Sure enough, when we (finally) got the CT Thursday afternoon, the patient had a large (3-4 cm) mass in his right cerebral cortex causing the right side of his brain to push over into the left side. I still don’t know what was causing it, and the way medical records are here, I will never know. But we sent him off to the Neurosurgeons to biopsy the lesion and decompress his brain, and perhaps to try to surgically remove or debulk it depending on what it is. This, of course, required hospital transfer; no such thing can happen at our hospital. I am certain that we saved his life in the short term with the corticosteroids we gave him (strong anti-inflammatory medicines that would have decreased the swelling in his brain), but I’m sure his prognosis is not good. Best case is probably that this is all from tuberculosis, which is probably the most likely thing in this region and in a patient of his age. Still, even that would have very high predicted mortality given the size and location of the mass, in addition to which his symptoms had gotten worse on a month of TB treatment.

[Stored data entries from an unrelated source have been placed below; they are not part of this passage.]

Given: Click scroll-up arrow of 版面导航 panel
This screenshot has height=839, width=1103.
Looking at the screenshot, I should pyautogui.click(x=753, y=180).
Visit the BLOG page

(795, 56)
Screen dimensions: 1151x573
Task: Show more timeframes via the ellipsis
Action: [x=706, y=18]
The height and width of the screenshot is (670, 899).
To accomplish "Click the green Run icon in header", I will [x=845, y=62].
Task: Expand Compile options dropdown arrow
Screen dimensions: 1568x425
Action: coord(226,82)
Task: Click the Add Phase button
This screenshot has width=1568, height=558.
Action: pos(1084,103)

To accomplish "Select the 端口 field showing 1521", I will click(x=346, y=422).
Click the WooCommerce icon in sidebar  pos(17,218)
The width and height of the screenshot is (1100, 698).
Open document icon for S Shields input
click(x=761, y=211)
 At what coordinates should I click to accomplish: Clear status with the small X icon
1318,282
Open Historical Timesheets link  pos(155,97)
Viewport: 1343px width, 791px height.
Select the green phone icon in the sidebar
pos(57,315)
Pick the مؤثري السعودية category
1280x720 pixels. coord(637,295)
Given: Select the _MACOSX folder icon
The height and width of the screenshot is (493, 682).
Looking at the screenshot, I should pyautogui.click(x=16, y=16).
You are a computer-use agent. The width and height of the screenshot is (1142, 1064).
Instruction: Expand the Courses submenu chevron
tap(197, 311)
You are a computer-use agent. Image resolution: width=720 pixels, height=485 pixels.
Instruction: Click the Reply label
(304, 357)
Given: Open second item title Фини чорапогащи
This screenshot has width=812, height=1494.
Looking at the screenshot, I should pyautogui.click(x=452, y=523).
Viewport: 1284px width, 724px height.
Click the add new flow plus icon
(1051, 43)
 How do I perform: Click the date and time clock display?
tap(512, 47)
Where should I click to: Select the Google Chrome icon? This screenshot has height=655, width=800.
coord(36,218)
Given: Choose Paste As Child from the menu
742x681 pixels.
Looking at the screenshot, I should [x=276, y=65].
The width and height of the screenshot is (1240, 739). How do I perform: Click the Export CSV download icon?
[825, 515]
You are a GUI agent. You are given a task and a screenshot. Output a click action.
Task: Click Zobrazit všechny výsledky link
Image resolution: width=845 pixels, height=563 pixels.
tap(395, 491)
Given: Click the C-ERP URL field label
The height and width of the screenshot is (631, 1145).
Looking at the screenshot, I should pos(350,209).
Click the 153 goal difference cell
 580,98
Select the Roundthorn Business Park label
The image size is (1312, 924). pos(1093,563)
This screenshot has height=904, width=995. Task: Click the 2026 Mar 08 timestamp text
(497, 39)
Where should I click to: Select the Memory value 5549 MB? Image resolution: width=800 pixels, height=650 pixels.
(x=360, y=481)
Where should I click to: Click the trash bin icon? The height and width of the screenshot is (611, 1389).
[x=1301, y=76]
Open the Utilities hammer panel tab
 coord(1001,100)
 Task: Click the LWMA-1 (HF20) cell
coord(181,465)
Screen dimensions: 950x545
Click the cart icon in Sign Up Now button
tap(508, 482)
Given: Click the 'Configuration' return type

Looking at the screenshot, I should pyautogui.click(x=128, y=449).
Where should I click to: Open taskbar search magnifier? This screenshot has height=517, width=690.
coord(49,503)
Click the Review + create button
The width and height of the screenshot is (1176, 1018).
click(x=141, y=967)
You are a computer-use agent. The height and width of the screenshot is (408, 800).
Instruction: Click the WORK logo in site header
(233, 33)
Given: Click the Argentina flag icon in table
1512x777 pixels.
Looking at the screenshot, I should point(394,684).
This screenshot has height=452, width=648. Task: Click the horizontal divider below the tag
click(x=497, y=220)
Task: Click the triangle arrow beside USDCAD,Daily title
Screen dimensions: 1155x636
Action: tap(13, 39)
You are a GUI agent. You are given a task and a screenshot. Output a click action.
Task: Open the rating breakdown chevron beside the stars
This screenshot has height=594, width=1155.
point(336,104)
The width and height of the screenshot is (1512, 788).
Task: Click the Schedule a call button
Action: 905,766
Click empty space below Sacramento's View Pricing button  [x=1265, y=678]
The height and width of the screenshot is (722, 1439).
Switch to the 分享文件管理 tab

Anyway, that’s the only thing I recall worth writing about from the end of last week. The rest of the patients I saw were fairly stable; the gentleman with the congestive heart failure and high blood pressure improved quite a bit once we got his BP under control (a triumph!) and the rest of my patients have actually hung in there. For the weekend, Rachel and I are planning to go to a local game reserve for some animal-spotting!